Retype the line in which "The height and" appears, then every line after it until the records end. Leave out the pictures.
>>
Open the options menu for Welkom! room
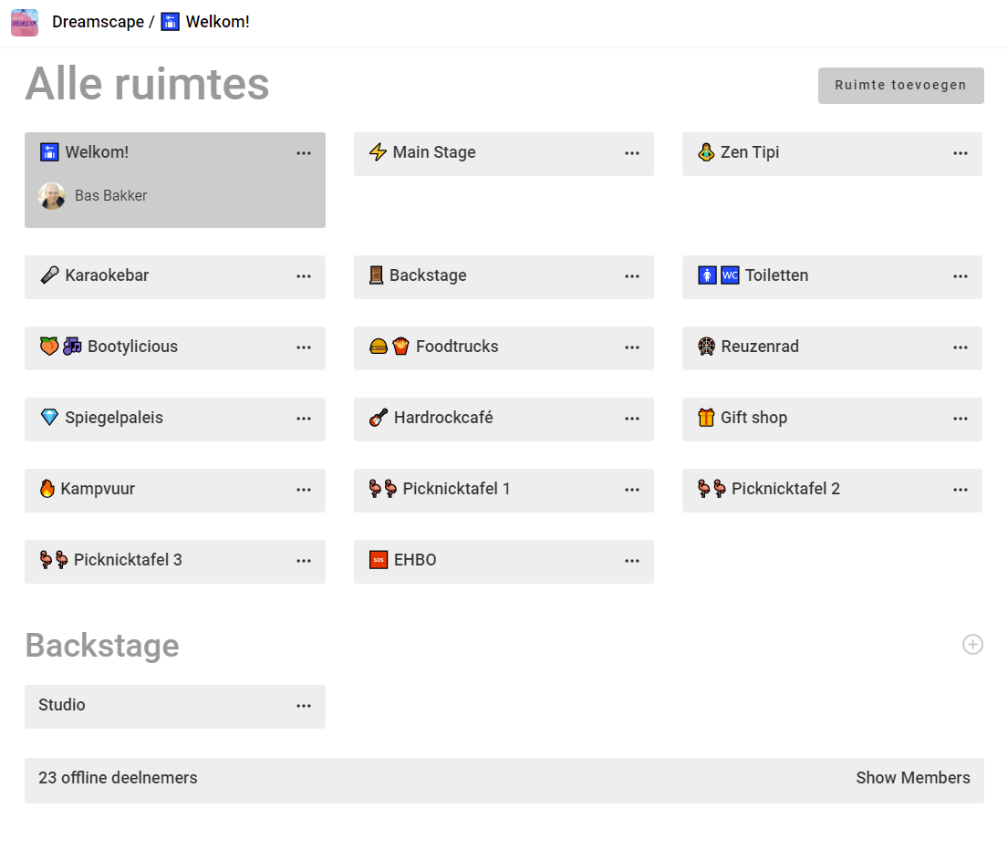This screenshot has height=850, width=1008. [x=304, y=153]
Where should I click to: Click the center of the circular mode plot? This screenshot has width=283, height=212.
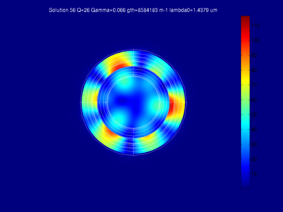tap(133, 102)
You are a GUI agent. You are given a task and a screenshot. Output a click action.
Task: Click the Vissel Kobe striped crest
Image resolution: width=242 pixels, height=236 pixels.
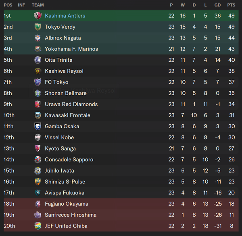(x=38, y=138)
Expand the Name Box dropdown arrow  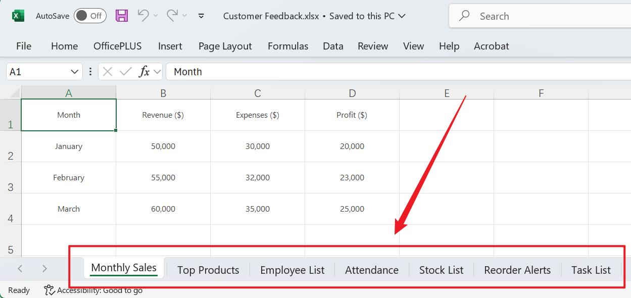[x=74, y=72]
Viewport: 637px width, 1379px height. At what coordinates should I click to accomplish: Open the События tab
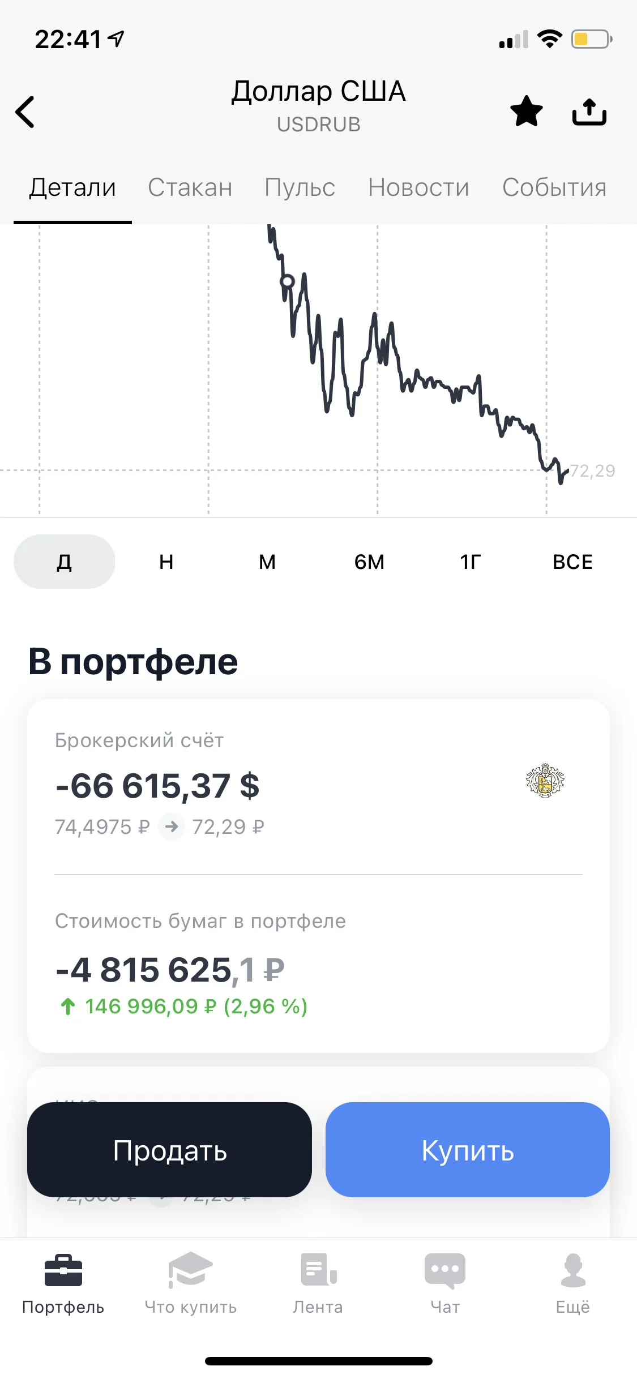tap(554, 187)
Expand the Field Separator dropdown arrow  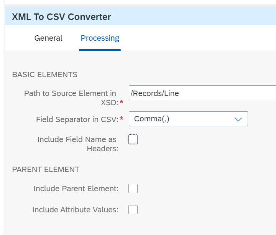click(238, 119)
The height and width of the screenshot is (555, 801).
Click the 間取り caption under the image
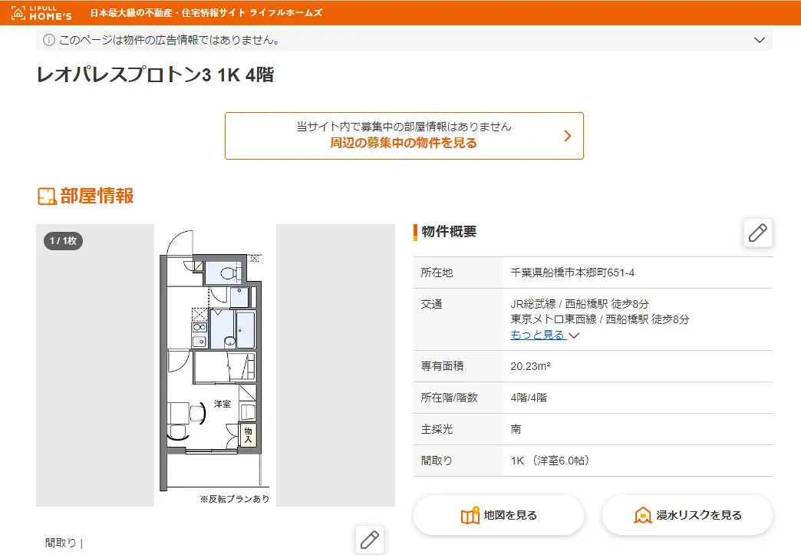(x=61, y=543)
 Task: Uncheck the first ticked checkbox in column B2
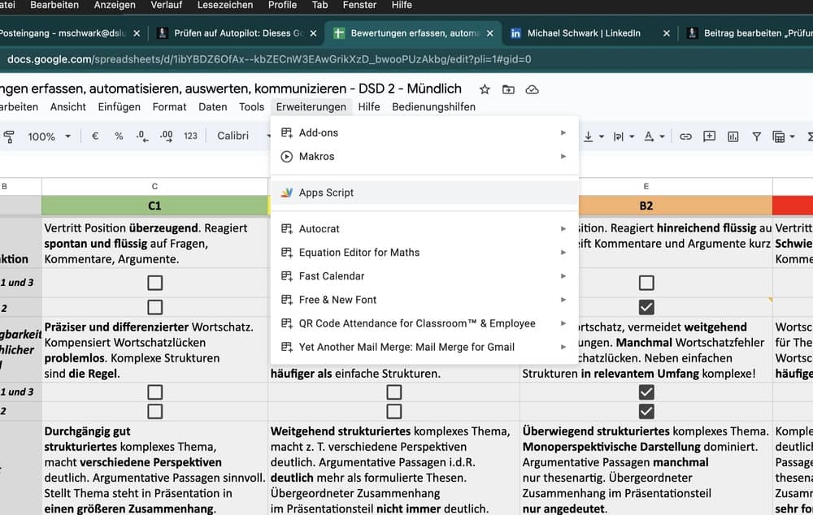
<<
» YOUR SOLUTION:
The height and width of the screenshot is (555, 801).
Click the 間取り caption under the image
(x=61, y=543)
 Task: Uncheck the first ticked checkbox in column B2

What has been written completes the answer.